Recruitment to the study was challenging. The first sites were initiated in early 2020, and when the pandemic began the study was paused by most sites. Patients were also reluctant to be seen, particularly in a hospital setting, because of fear of Covid-19(18). Initially a large proportion of patients were screened out due to co-morbidities which recruiting sites thought could impact self-management; we felt it was important that the trial population reflected the typical COPD patient, in whom heart disease, anxiety and depression are common(19) – 76% of severe COPD patients have at least 1 comorbidity and 40% have 3 or more. Retraining of sites to emphasise the pragmatic nature of this trial resulted in fewer exclusions of this nature. We also experienced issues with AECOPD rate precluding enrolment; this was twofold with the most frequently exacerbating patients never experiencing enough weeks of stability for the COPDPredict™ system to establish a good personal baseline, and patients’ AECOPD falling with social isolation from the pandemic(20), which made them ineligible. We were concerned that lack of confidence in using digital technology might be a factor causing poor uptake, but this was rare (3.5% of patients), and during the study adherence to daily use of the device was equally high as in the initial single site study (98%) by 4 weeks. This is consistent with the wider literature suggesting that patients valued digital support during the pandemic(18).

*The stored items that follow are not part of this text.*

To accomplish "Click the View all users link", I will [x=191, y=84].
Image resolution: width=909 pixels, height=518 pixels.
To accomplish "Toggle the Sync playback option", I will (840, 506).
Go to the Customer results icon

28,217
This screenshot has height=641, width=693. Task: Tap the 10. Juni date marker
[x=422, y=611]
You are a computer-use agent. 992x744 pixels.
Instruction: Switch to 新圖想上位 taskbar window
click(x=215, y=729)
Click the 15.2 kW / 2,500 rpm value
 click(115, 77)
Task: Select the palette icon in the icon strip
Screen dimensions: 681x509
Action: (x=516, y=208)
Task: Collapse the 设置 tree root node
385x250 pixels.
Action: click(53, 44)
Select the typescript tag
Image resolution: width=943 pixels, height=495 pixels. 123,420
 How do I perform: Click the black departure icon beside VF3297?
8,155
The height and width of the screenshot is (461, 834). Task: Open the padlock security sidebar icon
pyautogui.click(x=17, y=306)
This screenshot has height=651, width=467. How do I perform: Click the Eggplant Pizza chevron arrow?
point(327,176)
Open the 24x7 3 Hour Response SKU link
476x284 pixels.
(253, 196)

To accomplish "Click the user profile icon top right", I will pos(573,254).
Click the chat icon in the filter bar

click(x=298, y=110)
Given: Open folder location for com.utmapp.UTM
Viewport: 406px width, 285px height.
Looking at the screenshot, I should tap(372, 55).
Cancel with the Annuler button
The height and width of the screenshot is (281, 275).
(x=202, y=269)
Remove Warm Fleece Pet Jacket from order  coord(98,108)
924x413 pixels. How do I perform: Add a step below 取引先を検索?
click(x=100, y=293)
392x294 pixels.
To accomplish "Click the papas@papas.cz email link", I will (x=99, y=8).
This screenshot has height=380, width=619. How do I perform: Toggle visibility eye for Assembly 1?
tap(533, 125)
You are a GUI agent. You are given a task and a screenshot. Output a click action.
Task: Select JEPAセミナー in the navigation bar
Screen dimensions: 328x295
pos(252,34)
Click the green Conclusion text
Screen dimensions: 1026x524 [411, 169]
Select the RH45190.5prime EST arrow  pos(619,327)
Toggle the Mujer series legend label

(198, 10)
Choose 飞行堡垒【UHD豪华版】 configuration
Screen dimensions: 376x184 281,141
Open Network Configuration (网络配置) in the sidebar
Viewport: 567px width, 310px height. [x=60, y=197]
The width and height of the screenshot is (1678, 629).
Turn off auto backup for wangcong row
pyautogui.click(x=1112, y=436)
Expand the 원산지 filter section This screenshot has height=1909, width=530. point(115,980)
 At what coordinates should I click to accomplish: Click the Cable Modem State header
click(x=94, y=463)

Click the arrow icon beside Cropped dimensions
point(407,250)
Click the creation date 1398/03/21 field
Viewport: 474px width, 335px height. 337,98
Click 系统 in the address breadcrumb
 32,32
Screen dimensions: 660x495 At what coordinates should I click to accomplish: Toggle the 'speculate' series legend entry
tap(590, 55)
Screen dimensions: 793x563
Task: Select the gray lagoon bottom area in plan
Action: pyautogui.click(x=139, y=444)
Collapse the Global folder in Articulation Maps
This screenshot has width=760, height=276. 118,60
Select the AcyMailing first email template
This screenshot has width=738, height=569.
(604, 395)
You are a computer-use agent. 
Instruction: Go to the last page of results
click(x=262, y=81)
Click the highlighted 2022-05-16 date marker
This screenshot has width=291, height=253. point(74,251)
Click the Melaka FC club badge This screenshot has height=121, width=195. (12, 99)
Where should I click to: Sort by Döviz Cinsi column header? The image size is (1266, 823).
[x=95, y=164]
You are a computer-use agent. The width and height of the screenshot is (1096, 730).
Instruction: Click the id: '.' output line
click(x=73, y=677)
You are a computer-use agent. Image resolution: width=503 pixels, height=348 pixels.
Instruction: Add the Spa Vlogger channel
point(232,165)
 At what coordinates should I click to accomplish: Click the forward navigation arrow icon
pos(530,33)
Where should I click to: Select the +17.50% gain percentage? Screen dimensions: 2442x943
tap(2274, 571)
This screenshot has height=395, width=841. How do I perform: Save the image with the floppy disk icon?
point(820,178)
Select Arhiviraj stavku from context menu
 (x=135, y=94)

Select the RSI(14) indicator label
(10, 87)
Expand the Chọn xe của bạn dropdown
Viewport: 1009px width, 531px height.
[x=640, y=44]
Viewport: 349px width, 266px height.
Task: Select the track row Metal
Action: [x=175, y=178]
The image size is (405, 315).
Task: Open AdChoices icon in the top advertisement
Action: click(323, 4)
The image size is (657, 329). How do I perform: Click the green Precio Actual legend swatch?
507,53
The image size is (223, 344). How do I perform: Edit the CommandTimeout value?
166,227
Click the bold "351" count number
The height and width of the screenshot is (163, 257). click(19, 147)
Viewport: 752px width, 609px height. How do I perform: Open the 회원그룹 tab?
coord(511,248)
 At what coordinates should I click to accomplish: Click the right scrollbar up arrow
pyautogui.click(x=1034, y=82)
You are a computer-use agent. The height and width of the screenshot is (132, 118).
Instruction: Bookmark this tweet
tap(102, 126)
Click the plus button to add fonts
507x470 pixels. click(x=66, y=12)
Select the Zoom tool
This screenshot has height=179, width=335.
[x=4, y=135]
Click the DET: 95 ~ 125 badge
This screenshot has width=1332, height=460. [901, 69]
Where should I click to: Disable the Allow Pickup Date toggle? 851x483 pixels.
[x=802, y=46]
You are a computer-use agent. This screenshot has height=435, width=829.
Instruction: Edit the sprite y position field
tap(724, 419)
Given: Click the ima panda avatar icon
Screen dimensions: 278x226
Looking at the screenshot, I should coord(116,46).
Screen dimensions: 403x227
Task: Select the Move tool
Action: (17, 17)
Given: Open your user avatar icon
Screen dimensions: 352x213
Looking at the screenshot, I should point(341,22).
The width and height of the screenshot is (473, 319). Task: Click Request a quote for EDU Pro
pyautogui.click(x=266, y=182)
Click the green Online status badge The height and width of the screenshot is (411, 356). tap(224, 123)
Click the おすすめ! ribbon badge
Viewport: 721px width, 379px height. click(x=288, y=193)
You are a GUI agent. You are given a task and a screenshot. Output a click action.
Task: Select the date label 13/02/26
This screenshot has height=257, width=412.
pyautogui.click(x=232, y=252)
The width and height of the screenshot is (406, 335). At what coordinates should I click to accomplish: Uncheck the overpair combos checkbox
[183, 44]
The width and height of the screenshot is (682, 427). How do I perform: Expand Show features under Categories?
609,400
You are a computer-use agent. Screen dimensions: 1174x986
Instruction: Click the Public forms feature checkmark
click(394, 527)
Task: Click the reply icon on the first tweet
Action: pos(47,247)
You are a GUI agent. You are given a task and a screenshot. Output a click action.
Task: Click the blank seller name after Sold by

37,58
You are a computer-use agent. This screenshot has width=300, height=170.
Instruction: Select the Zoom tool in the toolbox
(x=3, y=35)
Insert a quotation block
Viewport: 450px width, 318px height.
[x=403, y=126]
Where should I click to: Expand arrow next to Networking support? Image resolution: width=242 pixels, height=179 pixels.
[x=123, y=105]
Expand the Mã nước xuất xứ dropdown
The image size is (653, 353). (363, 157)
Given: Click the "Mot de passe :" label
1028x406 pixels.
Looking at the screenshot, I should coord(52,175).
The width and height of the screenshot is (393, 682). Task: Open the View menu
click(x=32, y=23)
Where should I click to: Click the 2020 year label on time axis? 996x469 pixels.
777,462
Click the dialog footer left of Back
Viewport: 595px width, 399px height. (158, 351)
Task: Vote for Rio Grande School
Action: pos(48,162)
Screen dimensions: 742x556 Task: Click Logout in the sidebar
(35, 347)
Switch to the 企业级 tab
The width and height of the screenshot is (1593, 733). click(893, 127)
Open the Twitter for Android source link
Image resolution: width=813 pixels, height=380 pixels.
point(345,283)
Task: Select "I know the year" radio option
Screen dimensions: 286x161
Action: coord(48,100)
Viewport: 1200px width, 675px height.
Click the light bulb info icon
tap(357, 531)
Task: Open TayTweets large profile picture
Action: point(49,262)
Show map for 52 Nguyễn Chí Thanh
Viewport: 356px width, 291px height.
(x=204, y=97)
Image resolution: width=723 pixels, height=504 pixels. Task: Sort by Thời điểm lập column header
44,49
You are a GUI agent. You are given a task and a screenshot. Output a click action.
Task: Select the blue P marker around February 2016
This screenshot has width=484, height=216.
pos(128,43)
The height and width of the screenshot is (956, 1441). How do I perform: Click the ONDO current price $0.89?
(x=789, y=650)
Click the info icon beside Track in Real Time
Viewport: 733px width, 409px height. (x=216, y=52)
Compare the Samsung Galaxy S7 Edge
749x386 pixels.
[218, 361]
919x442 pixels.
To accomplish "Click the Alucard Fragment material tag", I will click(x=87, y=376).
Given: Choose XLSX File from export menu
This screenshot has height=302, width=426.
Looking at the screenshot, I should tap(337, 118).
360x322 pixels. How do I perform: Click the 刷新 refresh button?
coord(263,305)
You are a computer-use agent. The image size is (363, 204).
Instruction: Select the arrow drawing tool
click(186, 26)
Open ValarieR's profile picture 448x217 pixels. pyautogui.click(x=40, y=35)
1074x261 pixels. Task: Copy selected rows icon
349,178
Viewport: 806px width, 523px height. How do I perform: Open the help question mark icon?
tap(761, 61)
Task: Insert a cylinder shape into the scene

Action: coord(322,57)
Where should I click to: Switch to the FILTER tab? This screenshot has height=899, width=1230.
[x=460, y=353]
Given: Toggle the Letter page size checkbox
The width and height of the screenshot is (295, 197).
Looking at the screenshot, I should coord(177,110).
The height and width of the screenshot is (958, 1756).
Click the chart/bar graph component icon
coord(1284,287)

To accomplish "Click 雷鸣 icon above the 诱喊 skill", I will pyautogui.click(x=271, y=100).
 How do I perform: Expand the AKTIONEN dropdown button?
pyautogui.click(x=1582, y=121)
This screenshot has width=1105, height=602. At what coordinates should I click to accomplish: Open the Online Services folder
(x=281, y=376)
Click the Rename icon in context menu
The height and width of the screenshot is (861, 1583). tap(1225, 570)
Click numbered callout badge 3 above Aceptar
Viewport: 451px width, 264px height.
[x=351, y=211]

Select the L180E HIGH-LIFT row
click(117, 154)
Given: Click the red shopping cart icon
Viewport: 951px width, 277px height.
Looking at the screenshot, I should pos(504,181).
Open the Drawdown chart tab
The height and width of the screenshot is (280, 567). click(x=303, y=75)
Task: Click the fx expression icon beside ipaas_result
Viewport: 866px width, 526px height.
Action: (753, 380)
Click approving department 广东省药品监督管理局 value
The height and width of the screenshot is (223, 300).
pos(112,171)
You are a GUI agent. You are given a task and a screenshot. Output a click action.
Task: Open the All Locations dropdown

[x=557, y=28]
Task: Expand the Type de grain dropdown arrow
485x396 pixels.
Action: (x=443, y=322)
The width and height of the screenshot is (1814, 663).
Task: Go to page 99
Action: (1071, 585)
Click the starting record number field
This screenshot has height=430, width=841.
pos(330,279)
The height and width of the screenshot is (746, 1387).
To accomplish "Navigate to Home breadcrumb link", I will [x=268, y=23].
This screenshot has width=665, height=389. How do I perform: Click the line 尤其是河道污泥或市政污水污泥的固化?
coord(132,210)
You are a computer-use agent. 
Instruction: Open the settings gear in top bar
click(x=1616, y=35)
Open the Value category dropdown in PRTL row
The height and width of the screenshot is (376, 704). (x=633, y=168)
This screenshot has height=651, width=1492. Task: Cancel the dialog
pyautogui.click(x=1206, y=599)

Our observation of improved quality of life in participants using COPDPredict™ supports the theory that digital reinforcement of self-management may be effective. The minimum clinically important difference (MCID) in CAT score is 1 point(21), and the 95% CI showed that at 3 months intervention arm patients were improved at this level. By 6 months on average patients had improved by more than the MCID, but the bottom end of the 95% CI was less than − 1, and by 12 months there was no significant difference. Statistically, however, there was no time interaction proven. Interestingly maintaining regular e-diary use over longer time periods has been shown to be challenging(22), such that short to medium term use might be more practical.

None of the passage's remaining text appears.